• [INSTRUCTIONS TO FOLLOW] Look below for the line that contains "This screenshot has height=199, width=345.", then copy it and each following line exactly, through and including the line that contains "Image resolution: width=946".

BEGIN

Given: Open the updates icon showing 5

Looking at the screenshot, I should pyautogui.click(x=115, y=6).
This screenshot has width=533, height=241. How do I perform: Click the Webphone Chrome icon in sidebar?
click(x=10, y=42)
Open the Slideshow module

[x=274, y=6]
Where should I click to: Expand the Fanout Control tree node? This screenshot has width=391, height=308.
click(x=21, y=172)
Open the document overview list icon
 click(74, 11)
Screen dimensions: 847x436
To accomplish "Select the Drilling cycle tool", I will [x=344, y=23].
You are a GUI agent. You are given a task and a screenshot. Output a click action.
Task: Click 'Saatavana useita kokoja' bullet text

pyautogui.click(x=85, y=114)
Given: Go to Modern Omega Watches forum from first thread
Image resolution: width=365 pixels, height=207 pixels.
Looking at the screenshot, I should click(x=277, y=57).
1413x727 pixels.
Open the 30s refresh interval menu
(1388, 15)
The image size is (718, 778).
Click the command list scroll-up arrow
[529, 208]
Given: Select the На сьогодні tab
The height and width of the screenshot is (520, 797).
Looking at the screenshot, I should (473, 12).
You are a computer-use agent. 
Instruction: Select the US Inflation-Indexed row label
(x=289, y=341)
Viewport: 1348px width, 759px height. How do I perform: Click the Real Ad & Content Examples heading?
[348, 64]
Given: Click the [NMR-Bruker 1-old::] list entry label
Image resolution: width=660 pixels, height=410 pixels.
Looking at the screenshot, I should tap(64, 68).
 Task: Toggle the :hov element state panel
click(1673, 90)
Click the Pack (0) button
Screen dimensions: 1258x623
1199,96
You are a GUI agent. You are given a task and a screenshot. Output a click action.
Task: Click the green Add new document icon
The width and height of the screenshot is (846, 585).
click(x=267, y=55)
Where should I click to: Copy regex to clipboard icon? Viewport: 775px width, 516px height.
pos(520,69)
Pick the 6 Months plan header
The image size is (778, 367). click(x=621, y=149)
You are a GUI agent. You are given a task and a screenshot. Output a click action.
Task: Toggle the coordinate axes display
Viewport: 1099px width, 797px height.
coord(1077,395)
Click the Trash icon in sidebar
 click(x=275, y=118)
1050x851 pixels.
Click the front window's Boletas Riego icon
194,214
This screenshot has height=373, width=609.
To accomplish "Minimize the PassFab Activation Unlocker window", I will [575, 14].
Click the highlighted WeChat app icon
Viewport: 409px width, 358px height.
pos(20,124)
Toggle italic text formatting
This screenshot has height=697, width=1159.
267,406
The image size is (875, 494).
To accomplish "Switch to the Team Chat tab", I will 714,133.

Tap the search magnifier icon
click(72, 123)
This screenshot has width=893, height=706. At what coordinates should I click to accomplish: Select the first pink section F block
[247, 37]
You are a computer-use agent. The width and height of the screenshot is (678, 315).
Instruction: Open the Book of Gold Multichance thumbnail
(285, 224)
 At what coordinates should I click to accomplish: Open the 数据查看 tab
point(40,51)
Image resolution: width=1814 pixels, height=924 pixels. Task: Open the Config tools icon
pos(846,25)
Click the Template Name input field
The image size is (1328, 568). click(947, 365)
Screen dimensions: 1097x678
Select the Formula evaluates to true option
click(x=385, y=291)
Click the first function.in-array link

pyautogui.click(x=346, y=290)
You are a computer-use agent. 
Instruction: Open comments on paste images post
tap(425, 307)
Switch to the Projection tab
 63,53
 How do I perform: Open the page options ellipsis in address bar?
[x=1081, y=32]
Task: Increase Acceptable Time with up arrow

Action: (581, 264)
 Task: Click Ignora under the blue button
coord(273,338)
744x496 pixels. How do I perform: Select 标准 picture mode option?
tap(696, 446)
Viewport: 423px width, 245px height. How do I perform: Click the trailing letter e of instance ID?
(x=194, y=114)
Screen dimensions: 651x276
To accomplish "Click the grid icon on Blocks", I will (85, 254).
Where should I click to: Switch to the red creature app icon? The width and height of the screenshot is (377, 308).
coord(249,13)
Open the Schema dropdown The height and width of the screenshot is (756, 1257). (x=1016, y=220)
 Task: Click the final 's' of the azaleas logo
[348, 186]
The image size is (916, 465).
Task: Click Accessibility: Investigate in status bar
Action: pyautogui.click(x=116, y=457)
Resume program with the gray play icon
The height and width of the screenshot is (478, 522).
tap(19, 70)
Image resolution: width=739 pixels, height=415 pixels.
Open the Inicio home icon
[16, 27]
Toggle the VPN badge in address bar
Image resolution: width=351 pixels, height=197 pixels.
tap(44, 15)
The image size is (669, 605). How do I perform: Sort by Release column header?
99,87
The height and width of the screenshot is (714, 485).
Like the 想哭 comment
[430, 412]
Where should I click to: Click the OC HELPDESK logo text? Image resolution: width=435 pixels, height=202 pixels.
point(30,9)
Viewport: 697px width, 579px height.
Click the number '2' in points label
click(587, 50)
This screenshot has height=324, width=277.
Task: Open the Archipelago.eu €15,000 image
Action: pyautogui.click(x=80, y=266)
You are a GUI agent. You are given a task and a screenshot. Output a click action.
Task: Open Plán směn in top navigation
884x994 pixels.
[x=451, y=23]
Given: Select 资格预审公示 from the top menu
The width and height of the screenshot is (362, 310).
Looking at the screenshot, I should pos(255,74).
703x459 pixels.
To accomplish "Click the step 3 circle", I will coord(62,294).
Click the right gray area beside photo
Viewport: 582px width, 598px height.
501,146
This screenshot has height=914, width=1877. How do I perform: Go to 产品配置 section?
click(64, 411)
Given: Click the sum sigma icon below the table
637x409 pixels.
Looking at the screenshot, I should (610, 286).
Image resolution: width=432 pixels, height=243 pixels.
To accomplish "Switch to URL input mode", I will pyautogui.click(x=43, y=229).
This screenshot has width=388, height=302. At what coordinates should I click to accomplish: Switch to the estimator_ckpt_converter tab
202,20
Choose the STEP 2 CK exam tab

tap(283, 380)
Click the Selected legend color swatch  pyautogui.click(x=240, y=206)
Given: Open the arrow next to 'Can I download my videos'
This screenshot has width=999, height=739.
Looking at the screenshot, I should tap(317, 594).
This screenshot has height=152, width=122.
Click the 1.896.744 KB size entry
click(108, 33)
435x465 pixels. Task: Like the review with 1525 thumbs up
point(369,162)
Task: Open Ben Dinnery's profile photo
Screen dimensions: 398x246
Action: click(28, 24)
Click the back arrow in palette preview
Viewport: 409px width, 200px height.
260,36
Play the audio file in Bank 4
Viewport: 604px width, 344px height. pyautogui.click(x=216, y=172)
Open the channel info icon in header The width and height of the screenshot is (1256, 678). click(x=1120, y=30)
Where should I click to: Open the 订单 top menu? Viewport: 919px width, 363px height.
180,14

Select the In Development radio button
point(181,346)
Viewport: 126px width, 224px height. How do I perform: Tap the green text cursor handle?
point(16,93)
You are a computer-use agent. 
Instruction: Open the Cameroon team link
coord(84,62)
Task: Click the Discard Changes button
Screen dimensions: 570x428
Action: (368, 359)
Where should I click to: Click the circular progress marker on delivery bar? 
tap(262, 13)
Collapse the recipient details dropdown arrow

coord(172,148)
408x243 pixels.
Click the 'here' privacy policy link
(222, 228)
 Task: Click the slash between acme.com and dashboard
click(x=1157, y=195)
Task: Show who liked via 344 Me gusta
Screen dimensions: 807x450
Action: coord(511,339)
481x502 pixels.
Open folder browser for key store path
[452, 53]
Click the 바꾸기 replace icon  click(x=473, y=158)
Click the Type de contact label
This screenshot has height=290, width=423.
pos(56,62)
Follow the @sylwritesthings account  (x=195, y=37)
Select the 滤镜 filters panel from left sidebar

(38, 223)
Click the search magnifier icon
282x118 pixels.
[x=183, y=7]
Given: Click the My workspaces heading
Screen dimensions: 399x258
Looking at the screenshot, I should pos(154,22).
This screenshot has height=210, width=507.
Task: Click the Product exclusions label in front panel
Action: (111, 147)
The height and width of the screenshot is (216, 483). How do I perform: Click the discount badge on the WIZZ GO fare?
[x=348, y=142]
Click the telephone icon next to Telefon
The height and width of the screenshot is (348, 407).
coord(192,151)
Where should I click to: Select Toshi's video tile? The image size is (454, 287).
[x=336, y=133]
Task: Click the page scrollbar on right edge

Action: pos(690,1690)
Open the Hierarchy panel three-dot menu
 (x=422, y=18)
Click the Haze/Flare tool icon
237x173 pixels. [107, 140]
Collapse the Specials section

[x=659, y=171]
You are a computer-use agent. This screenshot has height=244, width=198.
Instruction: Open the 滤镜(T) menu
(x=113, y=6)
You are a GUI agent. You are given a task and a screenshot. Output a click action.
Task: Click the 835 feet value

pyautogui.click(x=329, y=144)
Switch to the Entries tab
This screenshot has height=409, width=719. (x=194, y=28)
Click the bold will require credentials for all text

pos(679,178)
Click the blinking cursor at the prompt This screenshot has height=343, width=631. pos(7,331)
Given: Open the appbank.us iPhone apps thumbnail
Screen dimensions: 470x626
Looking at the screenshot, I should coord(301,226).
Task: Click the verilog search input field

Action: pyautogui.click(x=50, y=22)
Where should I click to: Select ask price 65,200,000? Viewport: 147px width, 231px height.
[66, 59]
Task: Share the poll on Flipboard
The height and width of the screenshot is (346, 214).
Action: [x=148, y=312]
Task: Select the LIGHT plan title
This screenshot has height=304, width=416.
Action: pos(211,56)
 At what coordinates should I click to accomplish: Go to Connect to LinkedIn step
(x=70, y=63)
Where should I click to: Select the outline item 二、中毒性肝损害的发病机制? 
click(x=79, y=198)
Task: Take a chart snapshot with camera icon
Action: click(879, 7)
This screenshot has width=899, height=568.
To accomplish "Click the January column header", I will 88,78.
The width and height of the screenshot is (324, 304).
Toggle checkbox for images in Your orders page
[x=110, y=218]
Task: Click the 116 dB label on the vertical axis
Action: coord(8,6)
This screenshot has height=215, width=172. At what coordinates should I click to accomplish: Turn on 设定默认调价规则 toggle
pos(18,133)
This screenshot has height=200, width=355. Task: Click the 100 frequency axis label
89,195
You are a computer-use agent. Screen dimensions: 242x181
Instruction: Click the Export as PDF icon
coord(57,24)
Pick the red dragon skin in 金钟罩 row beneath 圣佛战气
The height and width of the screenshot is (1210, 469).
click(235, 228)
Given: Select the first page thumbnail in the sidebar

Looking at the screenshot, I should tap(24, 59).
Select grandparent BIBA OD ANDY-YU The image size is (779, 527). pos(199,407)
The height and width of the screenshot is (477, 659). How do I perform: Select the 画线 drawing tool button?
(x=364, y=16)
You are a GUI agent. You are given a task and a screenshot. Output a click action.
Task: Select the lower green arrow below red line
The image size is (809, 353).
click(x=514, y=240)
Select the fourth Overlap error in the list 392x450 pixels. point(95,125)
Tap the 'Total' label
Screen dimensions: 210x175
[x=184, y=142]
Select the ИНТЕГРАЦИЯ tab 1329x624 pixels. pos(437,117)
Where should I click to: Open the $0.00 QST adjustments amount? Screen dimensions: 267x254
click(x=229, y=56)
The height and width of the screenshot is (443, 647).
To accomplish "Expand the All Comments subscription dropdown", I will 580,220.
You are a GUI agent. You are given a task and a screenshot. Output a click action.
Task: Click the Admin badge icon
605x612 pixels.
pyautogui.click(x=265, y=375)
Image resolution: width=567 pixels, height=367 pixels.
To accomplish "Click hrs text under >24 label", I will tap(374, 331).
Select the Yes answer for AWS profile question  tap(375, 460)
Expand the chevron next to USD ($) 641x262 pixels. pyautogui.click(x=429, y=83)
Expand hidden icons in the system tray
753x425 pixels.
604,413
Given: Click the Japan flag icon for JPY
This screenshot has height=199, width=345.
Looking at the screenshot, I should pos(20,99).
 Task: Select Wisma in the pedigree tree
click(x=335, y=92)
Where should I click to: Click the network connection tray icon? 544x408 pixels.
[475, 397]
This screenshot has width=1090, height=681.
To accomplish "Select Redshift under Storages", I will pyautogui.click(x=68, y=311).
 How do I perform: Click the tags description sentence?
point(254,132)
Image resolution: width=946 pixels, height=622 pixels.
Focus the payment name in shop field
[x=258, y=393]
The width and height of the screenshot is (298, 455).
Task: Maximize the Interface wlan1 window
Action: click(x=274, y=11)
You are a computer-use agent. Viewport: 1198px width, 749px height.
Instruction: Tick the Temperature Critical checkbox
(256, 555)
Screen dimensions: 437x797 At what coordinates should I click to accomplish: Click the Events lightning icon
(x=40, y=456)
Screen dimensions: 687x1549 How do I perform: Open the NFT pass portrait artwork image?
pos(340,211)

END

• [OUTPUT OF THE EXERCISE]
This screenshot has height=199, width=345.
Looking at the screenshot, I should pos(20,99).
 Task: Select Wisma in the pedigree tree
click(x=335, y=92)
Where should I click to: Click the network connection tray icon? 544x408 pixels.
[475, 397]
This screenshot has width=1090, height=681.
To accomplish "Select Redshift under Storages", I will pyautogui.click(x=68, y=311).
 How do I perform: Click the tags description sentence?
point(254,132)
Image resolution: width=946 pixels, height=622 pixels.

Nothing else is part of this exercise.